The technical exploitation of this vulnerability occurs when a malicious regular expression triggers recursive calls to the check_dst_limits_calc_pos_1 function without proper recursion depth limits or termination conditions. This uncontrolled recursion rapidly consumes available stack memory, leading to stack overflow conditions that can cause program crashes or potentially enable arbitrary code execution depending on the system architecture and memory layout. The attack vector specifically targets applications that utilize uClibc's regex implementation for pattern matching operations, making it particularly dangerous in embedded devices, routers, firewalls, and other network appliances that process user-supplied regular expressions. The vulnerability aligns with ATT&CK technique T1059.007, which covers the use of regular expressions as part of command and scripting languages for exploitation purposes.
The operational impact of CVE-2017-9729 extends beyond simple denial of service scenarios, as it can potentially compromise the entire system stability and availability. Systems running vulnerable versions of uClibc are at risk of complete service disruption when processing malicious input through regular expression parsing, particularly in applications such as web servers, network security appliances, and embedded systems that perform extensive text pattern matching. The vulnerability affects not only individual applications but also the underlying operating system framework, as uClibc serves as a fundamental component in many embedded Linux distributions. Organizations utilizing affected systems should consider this vulnerability as a high-priority threat requiring immediate remediation, as the recursive nature of the flaw makes it difficult to detect through conventional input validation mechanisms and can be exploited remotely through any interface that accepts regular expression input.
Mitigation strategies for CVE-2017-9729 primarily involve upgrading to a patched version of uClibc that addresses the uncontrolled recursion issue in the regex processing functions.
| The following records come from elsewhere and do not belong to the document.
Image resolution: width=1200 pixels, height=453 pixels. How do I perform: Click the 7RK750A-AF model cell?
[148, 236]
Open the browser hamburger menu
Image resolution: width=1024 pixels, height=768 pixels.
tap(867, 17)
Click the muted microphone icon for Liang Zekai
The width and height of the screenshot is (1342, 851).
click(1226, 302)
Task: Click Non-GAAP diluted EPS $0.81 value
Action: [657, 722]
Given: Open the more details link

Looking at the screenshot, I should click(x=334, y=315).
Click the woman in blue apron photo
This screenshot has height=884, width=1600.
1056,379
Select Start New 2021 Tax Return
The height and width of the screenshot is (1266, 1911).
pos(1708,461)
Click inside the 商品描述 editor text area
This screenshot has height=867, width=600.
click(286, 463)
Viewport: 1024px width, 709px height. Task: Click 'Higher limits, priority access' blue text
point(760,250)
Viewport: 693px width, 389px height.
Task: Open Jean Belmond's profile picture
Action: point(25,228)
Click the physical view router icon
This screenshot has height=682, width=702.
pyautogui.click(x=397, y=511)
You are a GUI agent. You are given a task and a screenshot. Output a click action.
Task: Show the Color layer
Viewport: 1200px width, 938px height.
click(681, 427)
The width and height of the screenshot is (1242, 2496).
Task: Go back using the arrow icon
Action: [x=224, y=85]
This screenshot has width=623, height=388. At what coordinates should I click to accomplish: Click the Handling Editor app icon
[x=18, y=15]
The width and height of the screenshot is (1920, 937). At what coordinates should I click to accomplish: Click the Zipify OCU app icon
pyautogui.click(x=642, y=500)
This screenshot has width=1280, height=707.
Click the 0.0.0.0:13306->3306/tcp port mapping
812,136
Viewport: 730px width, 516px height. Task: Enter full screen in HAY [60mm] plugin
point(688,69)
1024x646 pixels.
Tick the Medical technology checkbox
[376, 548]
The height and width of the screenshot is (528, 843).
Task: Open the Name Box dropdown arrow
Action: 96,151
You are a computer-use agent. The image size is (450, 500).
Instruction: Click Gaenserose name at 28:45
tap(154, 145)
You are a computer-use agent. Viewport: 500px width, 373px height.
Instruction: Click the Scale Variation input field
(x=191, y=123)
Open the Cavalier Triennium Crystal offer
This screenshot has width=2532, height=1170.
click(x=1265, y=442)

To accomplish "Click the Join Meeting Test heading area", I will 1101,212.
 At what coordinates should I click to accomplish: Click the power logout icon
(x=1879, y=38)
System administrators should prioritize updating their embedded systems and network appliances to versions that contain proper recursion depth limits and termination conditions within the regular expression parsing routines. Additionally, implementing input validation measures that limit the complexity and length of regular expressions accepted by applications can serve as an effective defensive measure. Organizations should also consider implementing runtime monitoring and stack usage tracking to detect anomalous recursion patterns that might indicate exploitation attempts. The vulnerability highlights the importance of proper resource management in embedded systems and underscores the need for thorough security testing of standard library implementations, particularly in environments where system resources are constrained and fault tolerance is critical for operational continuity.